Juiz dá 5 dias à defesa de estuprador para se manifestar em processo

Preso por tentativa de estupro, Douglas Igor, de 38 anos, estava no regime semiaberto por estupros cometidos em 2007

Marta Ferreira
Douglas prestou depoimento nesta quinta-feira na Douglas prestou depoimento nesta quinta-feira na

O juiz Mário José Esbalqueiro, da 2ª Vara de Execução Penal de Campo Grande, deu hoje prazo de 5 dias para a defesa de Douglas Igor da Silva, de 38 anos, manifestar-se em relação ao pedido da promotora Paula Volpe para que o preso volte a cumprir pena em regime fechado por cinco estupros, ocorridos entre julho e agosto de 2007. Douglas estava no regime semiaberto, no presídio da Gameleira, desde agosto do ano passado e voltou a ser preso, no dia 1 de fevereiro, depois de atacar uma adolescente de 15 anos.

A lei determina a regressão de regime em casos assim, mas é preciso que o juiz se manifeste. Para evitar o risco de Douglas voltar ao semiaberto, e até fugir, já que tinha autorização judicial para trabalhar e visitar a família um domingo sim outro não, a prisão preventiva dele foi decretada no dia 2 de fevereiro pelo novo ataque, enquadrado como tentativa de estupro.

O juiz responsável, Ricardo Façanha, que estava de plantão no sábado, observou no despacho que Douglas é uma ameaça à sociedade por apresentar como “pessoa perigosa e predisposta ao crime”. Anotou, ainda, que, solto, Douglas poderia voltar a atacar "dignidade sexual" de outras vítimas, alerta que havia sido feito em laudos psiquiátricos sobre o preso.

Diante da prisão, a promotora pediu a regressão de regime e o juiz que fiscaliza o cumprimento de pena no presídio da Gameleira, Mario Esbalqueiro, determinou que a defesa do preso manifeste-se em 5 dias. Além disso, será marcada uma audiência com Douglas Igor.

Só depois disso a regressão de regime poderá ser efetivada. Aí, o cumprimento de pena voltará a ser monitorado pelo juiz da 1ª Vara de Execução Penal, que fiscaliza o cumprimento de pena no regime fechado.

Desde que ele voltou a ser preso, a reportagem do Campo Grande News tenta falar com o advogado que representa Douglas, Benedicto Arthur de Figueiredo. Hoje, pelo telefone, ele informou que estava em uma reunião e que retornaria a ligação, o que não ocorreu até o fechamento do texto. Também foi tentado contato com a família, mas as ligações não foram atendidas.
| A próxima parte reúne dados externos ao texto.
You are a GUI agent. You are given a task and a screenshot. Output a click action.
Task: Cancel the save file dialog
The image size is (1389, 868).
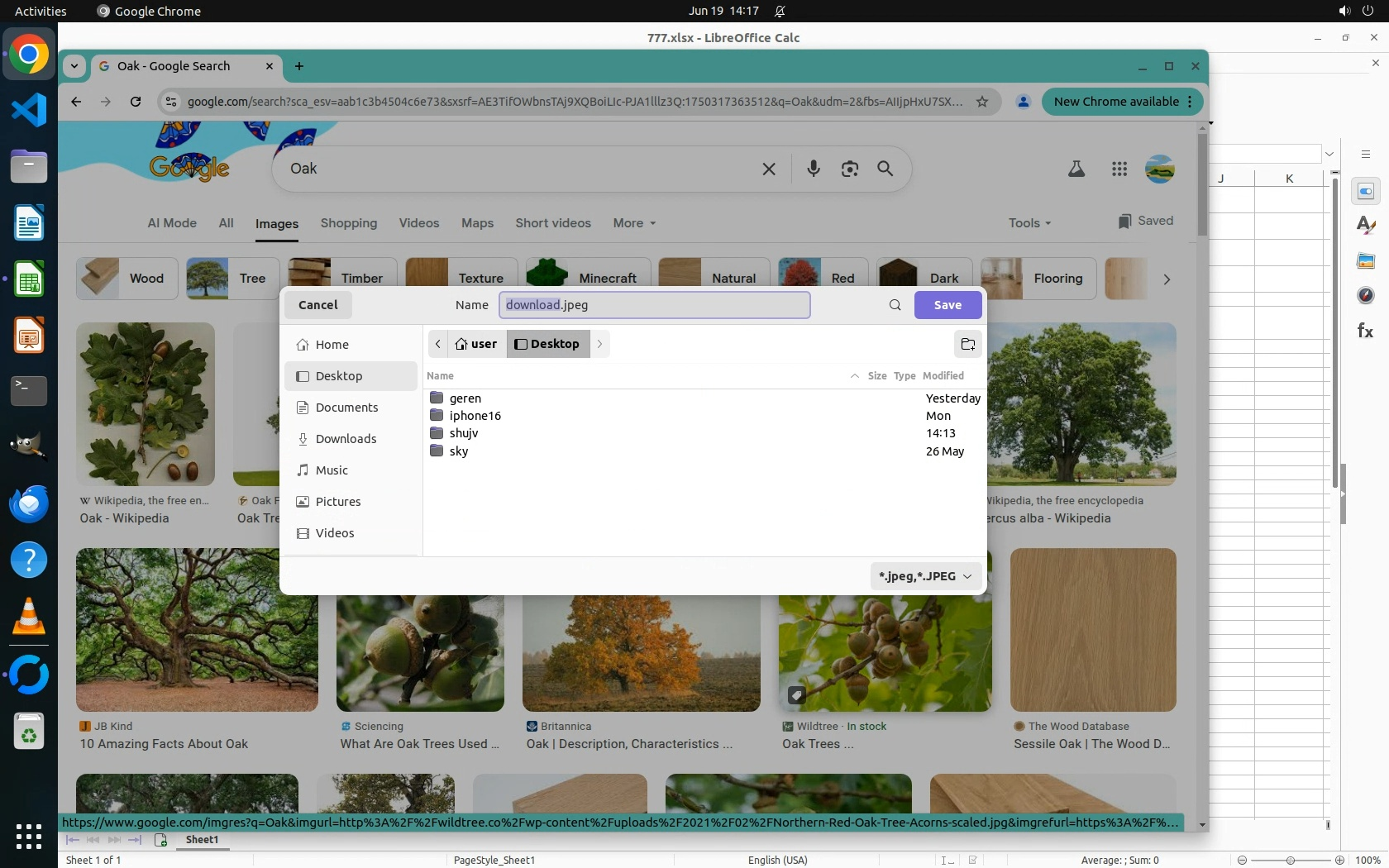tap(317, 305)
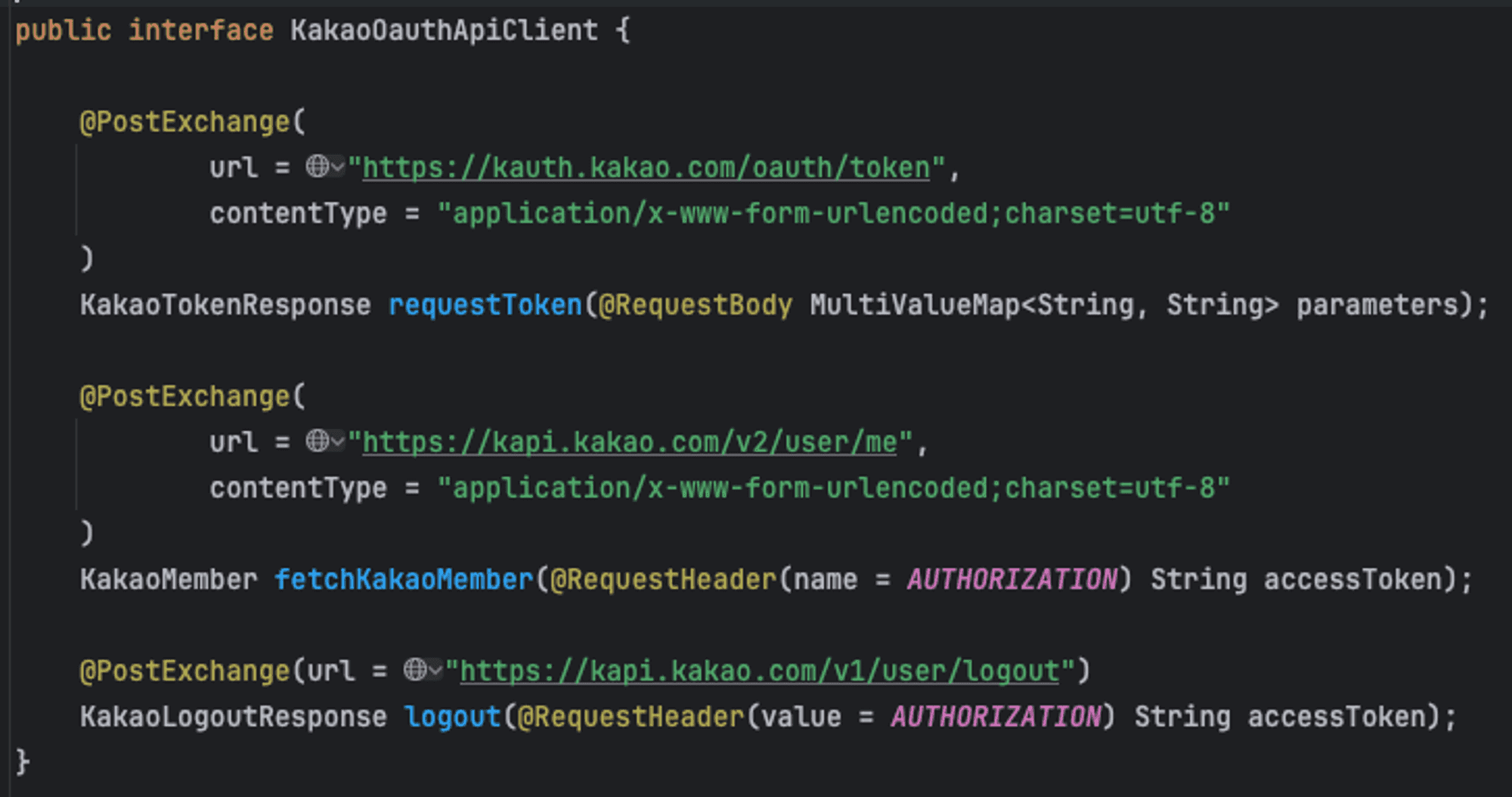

Douglas Igor prestou depoimento ontem na DPCA (Delegacia de Proteção à Criança e ao Adolescente) e, segundo a delegada Marília de Brito, confessou que pretendia estuprar a adolescente atacada. Ele estava no carro da mãe, abordou a menina em uma rua do Jardim Noroeste, colocou-a à força no carro, mas ela conseguiu se desvencilhar e pular do carro. Horas antes, tinha tentado fazer a mesma coisa com uma outra jovem, no Jardim Montevidéu, mas foi impedido por pessoas que presenciaram o ataque.

O detento está preso no IPCG (Instituto Penal de Campo Grande), onde cumpria pena pelos estupros até o ano passado, quando foi autorizado pelo juiz Caio Márcio Brito a ir para o regime mais brando. Ele também foi condenado por roubo e por atentado violento ao puder.